> _What is required_
Nothing but an exact repeat of the entries below should appear in your answer.

** Data to examine follows **

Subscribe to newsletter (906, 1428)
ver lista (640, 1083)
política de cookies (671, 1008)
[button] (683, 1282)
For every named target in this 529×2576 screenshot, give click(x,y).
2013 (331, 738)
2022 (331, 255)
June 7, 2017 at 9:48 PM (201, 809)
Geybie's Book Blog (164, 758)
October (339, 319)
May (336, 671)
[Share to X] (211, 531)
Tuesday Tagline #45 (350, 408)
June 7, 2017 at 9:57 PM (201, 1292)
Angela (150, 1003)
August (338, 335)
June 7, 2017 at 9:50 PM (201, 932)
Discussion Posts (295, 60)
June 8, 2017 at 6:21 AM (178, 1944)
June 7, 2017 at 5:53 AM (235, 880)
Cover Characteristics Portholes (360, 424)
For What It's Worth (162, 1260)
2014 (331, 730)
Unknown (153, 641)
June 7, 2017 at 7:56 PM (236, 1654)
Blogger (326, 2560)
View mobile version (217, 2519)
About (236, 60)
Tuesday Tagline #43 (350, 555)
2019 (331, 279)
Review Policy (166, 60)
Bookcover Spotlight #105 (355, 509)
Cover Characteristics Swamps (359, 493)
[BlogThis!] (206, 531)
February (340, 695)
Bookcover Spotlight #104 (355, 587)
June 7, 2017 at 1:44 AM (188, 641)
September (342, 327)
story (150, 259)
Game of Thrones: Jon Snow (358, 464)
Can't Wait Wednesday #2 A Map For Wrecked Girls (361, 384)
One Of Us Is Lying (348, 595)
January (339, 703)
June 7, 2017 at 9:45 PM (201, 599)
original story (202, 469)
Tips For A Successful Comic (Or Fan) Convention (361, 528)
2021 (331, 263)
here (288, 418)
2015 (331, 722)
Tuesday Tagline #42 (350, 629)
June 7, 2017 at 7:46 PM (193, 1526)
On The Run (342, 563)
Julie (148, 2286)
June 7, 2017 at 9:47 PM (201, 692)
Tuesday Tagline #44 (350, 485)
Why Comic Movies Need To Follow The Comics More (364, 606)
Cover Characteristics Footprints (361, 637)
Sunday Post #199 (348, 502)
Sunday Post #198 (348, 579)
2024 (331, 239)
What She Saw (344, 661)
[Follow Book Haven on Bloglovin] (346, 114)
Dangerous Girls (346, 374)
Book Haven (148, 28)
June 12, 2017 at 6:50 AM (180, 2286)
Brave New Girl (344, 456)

** End of Data to examine **

> _Result of this exercise_
Subscribe to newsletter (906, 1428)
ver lista (640, 1083)
política de cookies (671, 1008)
[button] (683, 1282)
For every named target in this 529×2576 screenshot, give click(x,y).
2013 (331, 738)
2022 (331, 255)
June 7, 2017 at 9:48 PM (201, 809)
Geybie's Book Blog (164, 758)
October (339, 319)
May (336, 671)
[Share to X] (211, 531)
Tuesday Tagline #45 (350, 408)
June 7, 2017 at 9:57 PM (201, 1292)
Angela (150, 1003)
August (338, 335)
June 7, 2017 at 9:50 PM (201, 932)
Discussion Posts (295, 60)
June 8, 2017 at 6:21 AM (178, 1944)
June 7, 2017 at 5:53 AM (235, 880)
Cover Characteristics Portholes (360, 424)
For What It's Worth (162, 1260)
2014 (331, 730)
Unknown (153, 641)
June 7, 2017 at 7:56 PM (236, 1654)
Blogger (326, 2560)
View mobile version (217, 2519)
About (236, 60)
Tuesday Tagline #43 (350, 555)
2019 (331, 279)
Review Policy (166, 60)
Bookcover Spotlight #105 (355, 509)
Cover Characteristics Swamps (359, 493)
[BlogThis!] (206, 531)
February (340, 695)
Bookcover Spotlight #104 (355, 587)
June 7, 2017 at 1:44 AM (188, 641)
September (342, 327)
story (150, 259)
Game of Thrones: Jon Snow (358, 464)
Can't Wait Wednesday #2 A Map For Wrecked Girls (361, 384)
One Of Us Is Lying (348, 595)
January (339, 703)
June 7, 2017 at 9:45 PM (201, 599)
original story (202, 469)
Tips For A Successful Comic (Or Fan) Convention (361, 528)
2021 (331, 263)
here (288, 418)
2015 (331, 722)
Tuesday Tagline #42 (350, 629)
June 7, 2017 at 7:46 PM (193, 1526)
On The Run (342, 563)
Julie (148, 2286)
June 7, 2017 at 9:47 PM (201, 692)
Tuesday Tagline #44 (350, 485)
Why Comic Movies Need To Follow The Comics More (364, 606)
Cover Characteristics Footprints (361, 637)
Sunday Post #199 (348, 502)
Sunday Post #198 (348, 579)
2024 (331, 239)
What She Saw (344, 661)
[Follow Book Haven on Bloglovin] (346, 114)
Dangerous Girls (346, 374)
Book Haven (148, 28)
June 12, 2017 at 6:50 AM (180, 2286)
Brave New Girl (344, 456)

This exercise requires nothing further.